Investor Aaron Butler scoops up Lincoln Road site where Noble 33 plans restaurant

Investor Aaron Butler scoops up Lincoln Road site where Noble 33 plans restaurant


Real estate broker and investor Aaron Butler bought a vacant Lincoln Road site, with plans for a new building where hospitality group Noble 33 is expected to open its Mēdüzā Mediterranïa restaurant.

Butler, who heads Miami Beach-based commercial property firm Avenue Real Estate Partners, paid $8.4 million for the quarter-acre lot at 500 Lincoln Road, which has approvals for the development of a two-story, 20,000-square-foot project with a rooftop terrace, designed by Miami-based Touzet Studio Architecture & Interior Design, according to Butler’s news release.

Butler, through his purchasing affiliate, borrowed $7.5 million in seller financing, according to records and real estate database Vizzda. The seller is the Miami Beach Community Church, which is housed in its two-story, 20,800-square-foot building at 1620 Drexel Avenue, adjacent to Butler’s land.

The purchasing entity, 500 Lincoln Road Property Holding, is affiliated with another limited liability company, Lincoln Rd Partners, which lists as its authorized representatives Butler, as well as Noble 33 co-founder and CEO Michael Tanha, and Nashville and Los Angeles-based attorney Jason Brooks, according to county and state corporate records.

Butler said that he is the buyer and Noble 33 will lease the second level and rooftop at the planned building for Mēdüzā Mediterranïa. Brooks is an attorney who worked on the purchase deal, according to Butler. A retailer will lease the ground floor, he said.

Construction is expected to start this summer, according to Butler’s news release. Todd Tragash of STA Architectural Group is the project’s architect of record.

Led by Tanha and co-founder and chairman Tosh Berman, Noble 33’s restaurants include Casa Madera, Toca Madera, Sparrow Italia, 1587 Prime and Mēdüzā Mediterranïa with outposts across the U.S. and London.

Although Mexican restaurant Casa Madera opened in Miami’s Wynwood Arts District during Art Basel week in 2024, it closed abruptly last summer. Noble 33’s Sparrow Italia is a hotspot in Wynwood, and a Toca Madera outpost in Brickell reportedly is in the works.  

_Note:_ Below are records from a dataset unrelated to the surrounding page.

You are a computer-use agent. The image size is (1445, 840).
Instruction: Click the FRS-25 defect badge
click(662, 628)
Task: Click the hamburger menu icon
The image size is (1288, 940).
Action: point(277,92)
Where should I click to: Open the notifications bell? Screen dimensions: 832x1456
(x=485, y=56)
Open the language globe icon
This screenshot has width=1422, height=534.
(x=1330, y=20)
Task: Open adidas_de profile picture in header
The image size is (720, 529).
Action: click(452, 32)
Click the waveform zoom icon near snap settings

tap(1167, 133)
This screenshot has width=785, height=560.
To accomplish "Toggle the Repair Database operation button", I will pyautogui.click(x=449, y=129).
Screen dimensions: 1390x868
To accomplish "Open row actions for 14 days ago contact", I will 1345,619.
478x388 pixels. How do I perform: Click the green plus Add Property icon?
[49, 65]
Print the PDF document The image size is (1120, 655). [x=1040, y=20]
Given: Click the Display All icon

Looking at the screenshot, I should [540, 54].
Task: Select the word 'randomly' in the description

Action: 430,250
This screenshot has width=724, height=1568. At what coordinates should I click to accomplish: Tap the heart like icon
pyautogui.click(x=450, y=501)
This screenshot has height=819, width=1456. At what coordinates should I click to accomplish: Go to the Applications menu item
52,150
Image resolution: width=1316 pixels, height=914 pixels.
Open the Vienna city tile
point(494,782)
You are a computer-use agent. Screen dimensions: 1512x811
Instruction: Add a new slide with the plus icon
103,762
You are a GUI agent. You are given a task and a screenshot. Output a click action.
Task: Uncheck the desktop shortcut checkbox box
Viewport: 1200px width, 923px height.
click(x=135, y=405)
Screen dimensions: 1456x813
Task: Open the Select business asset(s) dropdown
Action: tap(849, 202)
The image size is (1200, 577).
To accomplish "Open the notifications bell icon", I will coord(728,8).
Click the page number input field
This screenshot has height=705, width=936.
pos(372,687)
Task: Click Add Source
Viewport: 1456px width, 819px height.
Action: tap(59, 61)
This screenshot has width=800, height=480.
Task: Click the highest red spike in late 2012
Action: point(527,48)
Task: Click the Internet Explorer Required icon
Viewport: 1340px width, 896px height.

In January, Berman, Tanha and Noble 33-related entities were sued in federal court in Arizona by investors who claim they put more than $2 million into the hospitality group but their funds were misappropriated toward payments for luxury cars, real estate and flights for OnlyFans models to restaurant openings, the Miami New Times reported. 

An attorney for the defendants called the lawsuit claims “ridiculous,” in a statement to the publication, adding they were levied by “a single small investor.” 

The Lincoln Road purchase comes as a group of brokers and investors are banking on a comeback for Miami Beach’s pedestrian promenade, which fell on harder times in the past half-decade, falling victim to its elevated rents, the pandemic and the rise of competing dining and entertainment districts in Miami.

Butler is among those banking on Lincoln Road, saying recent leasing and investment momentum shows a “renaissance is underway.”

Japanese casual apparel retailer and design company Uniqlo has leased space on Lincoln Road, while Miami Beach-based Comras Company, led by Michael Comras, paid $140 million in November for 11 storefronts, with plans for a major renovation.